* _TEXT PROVIDED_
In an interview with Anadolu to mark World No Tobacco Day, Dagli said that at the manufacturing stage, tobacco products consume 22 billion tons of water annually.
Since 1990, tobacco producers in 120 countries have burned 11.4 million tons of wood to dry tobacco, resulting in the loss of 211,000 hectares (over 520,000 acres) of forestland, she added.
Dagli also emphasized that the tobacco industry pollutes 200,000 hectares of land every year, and to clean this pollution up, China spends $2.6 billion annually, India $766 million, and Brazil and Germany $200 million.
The World Health Organization (WHO) recognizes May 31 as World No Tobacco Day, an opportunity to raise awareness on the harm tobacco causes human health and the environment, as well as to promote a healthy lifestyle.
On the risks tobacco use poses to human health, Dagli said the toxins and nicotine found in it can seep into the bloodstream and flow throughout the body, meaning that no tissue or organ is safe from the damage it can cause.
Every year, about 8 million people worldwide die due to diseases caused by tobacco use, including 1.2 million passive smokers exposed to secondhand smoke, said Dagli, who is a pediatric pulmonologist.

* _GIVEN DATA_

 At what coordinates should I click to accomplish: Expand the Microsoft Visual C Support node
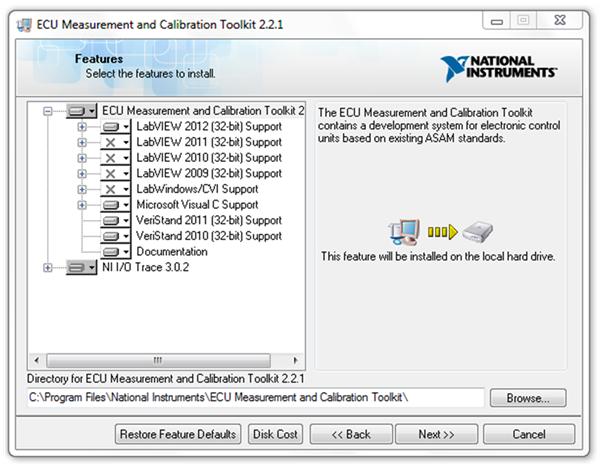pos(82,205)
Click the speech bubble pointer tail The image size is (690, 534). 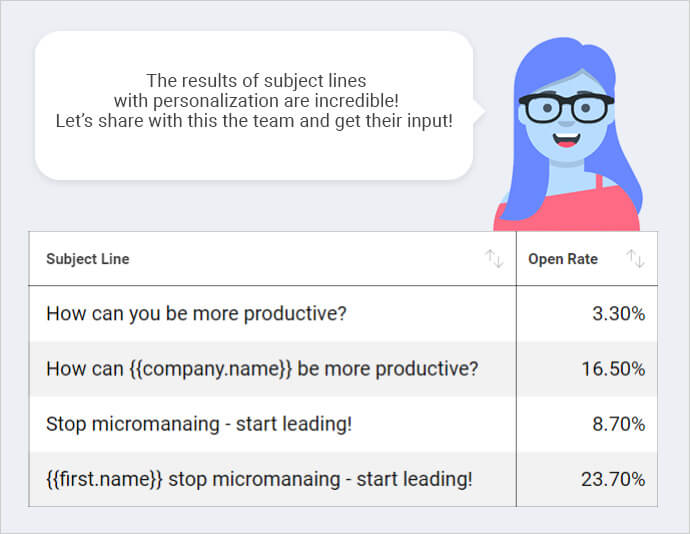point(479,111)
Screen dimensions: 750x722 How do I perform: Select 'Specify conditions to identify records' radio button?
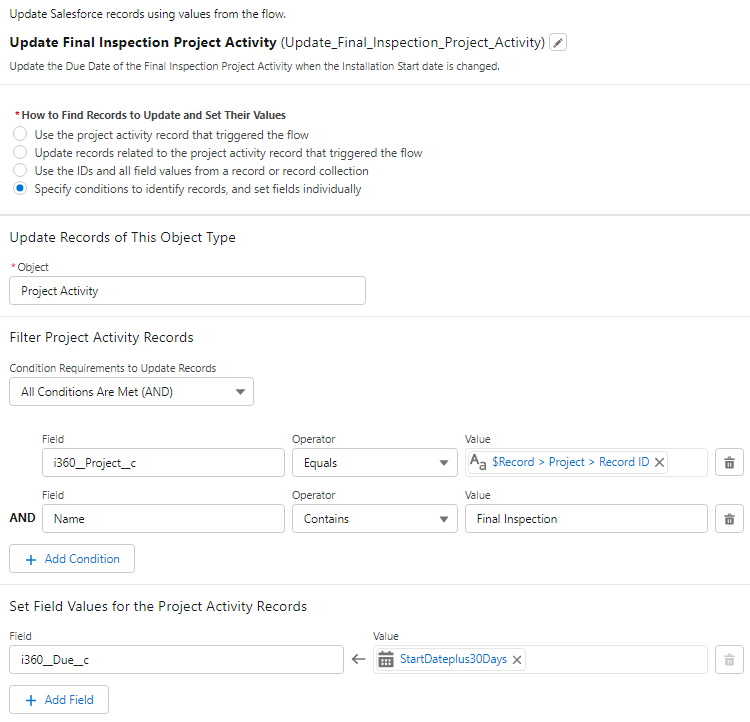pyautogui.click(x=20, y=189)
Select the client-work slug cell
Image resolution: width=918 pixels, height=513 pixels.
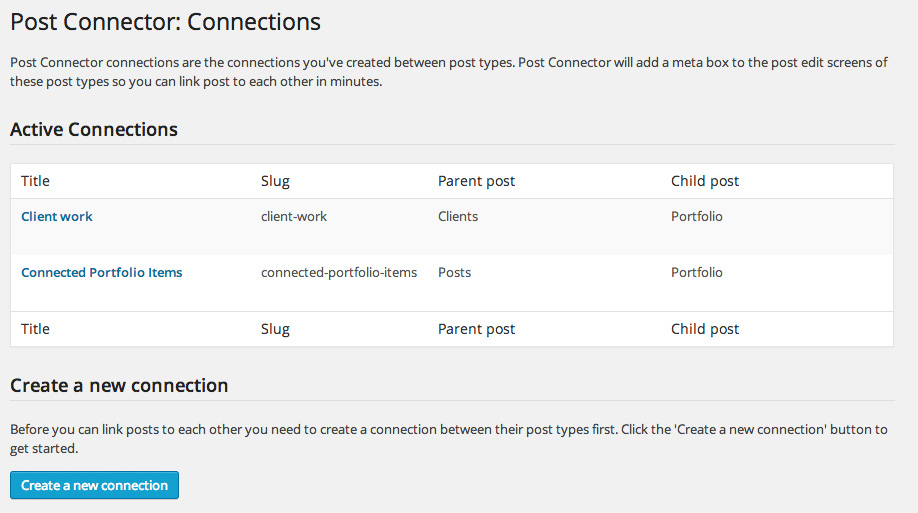pos(294,216)
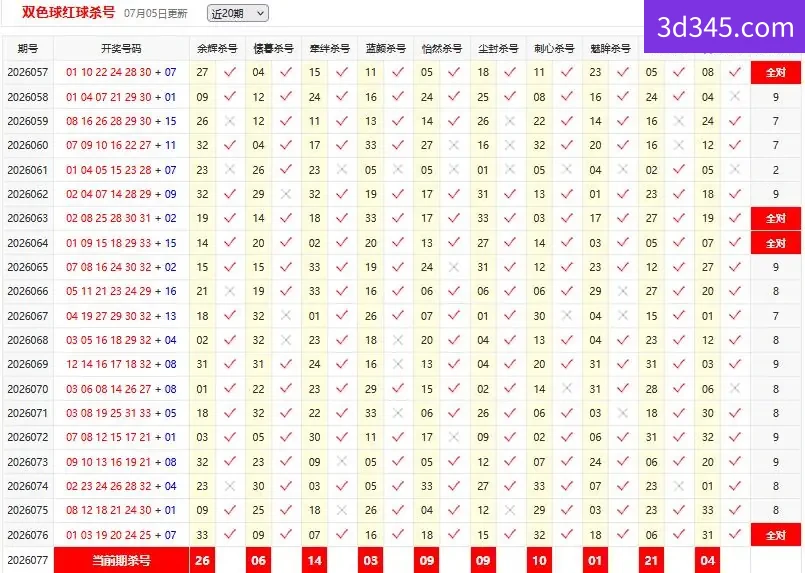Select the 期号 column header
The image size is (805, 573).
pyautogui.click(x=28, y=49)
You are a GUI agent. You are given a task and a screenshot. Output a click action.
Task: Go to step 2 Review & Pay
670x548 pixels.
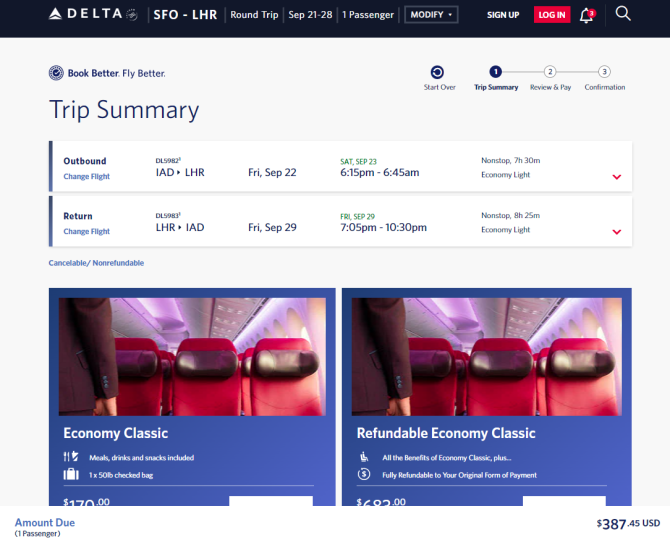pyautogui.click(x=550, y=77)
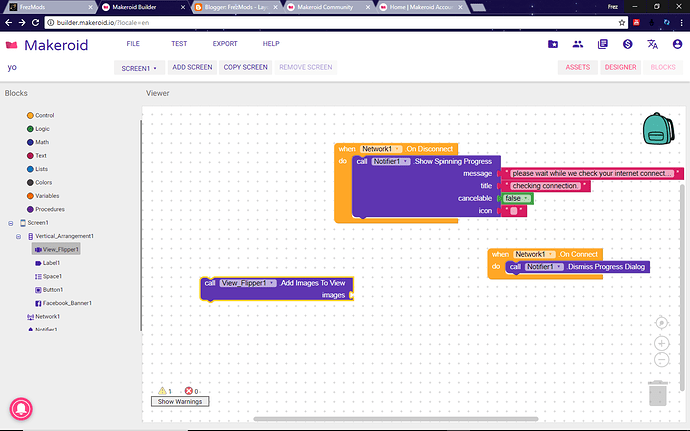Click the translate language icon
Image resolution: width=690 pixels, height=431 pixels.
(652, 44)
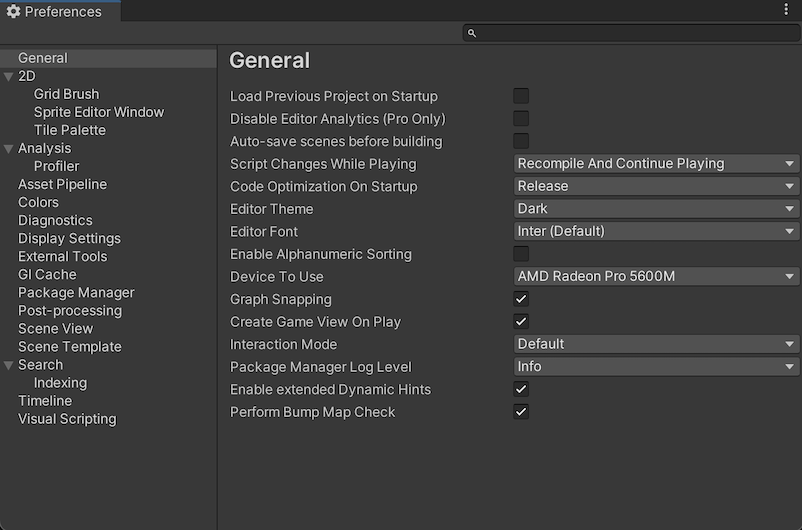The image size is (802, 530).
Task: Open the External Tools settings
Action: [x=62, y=257]
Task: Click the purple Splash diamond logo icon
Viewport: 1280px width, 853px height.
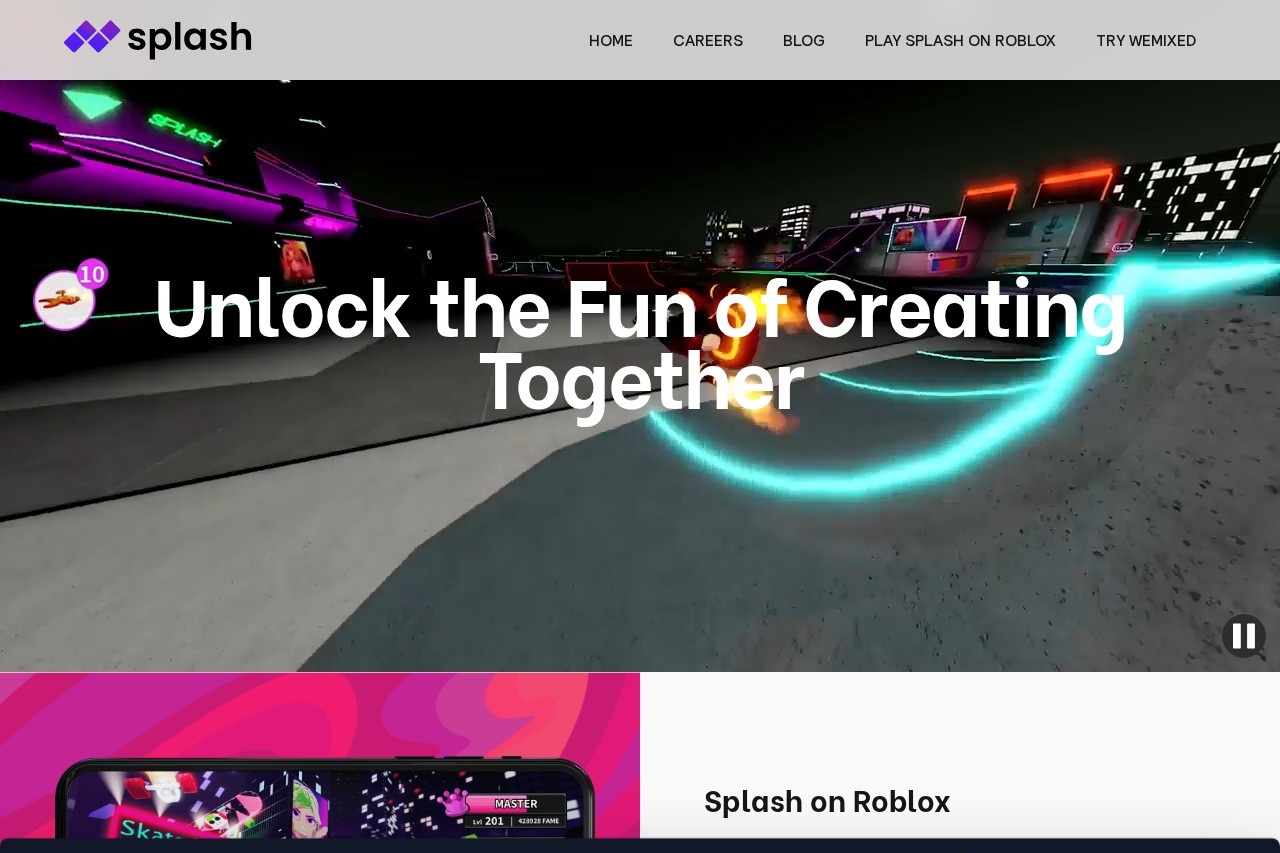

* _TASK SET_
[1] Answer these questions using the tobacco article above the rows:
(a) How many tons of wood have tobacco producers burned to dry tobacco since 1990?
(b) Which date does the World Health Organization recognize as World No Tobacco Day?
(c) How many of the yearly tobacco-related deaths are passive smokers exposed to secondhand smoke?
[2] Duplicate the part of the tobacco article starting at "The World Health" and ending at "it can cause.".
[3] Summarize the tobacco article in two sentences.

* _PROBLEM SOLUTIONS_
[1]
(a) 11.4 million tons
(b) May 31
(c) 1.2 million

[2]
The World Health Organization (WHO) recognizes May 31 as World No Tobacco Day, an opportunity to raise awareness on the harm tobacco causes human health and the environment, as well as to promote a healthy lifestyle.
On the risks tobacco use poses to human health, Dagli said the toxins and nicotine found in it can seep into the bloodstream and flow throughout the body, meaning that no tissue or organ is safe from the damage it can cause.

[3] Marking World No Tobacco Day, Dagli said tobacco production consumes 22 billion tons of water a year, has cost 211,000 hectares of forestland through wood burned for drying since 1990, and pollutes 200,000 hectares of land annually. She also said tobacco toxins and nicotine can reach every tissue and organ, and that tobacco-related diseases kill about 8 million people a year, including 1.2 million passive smokers.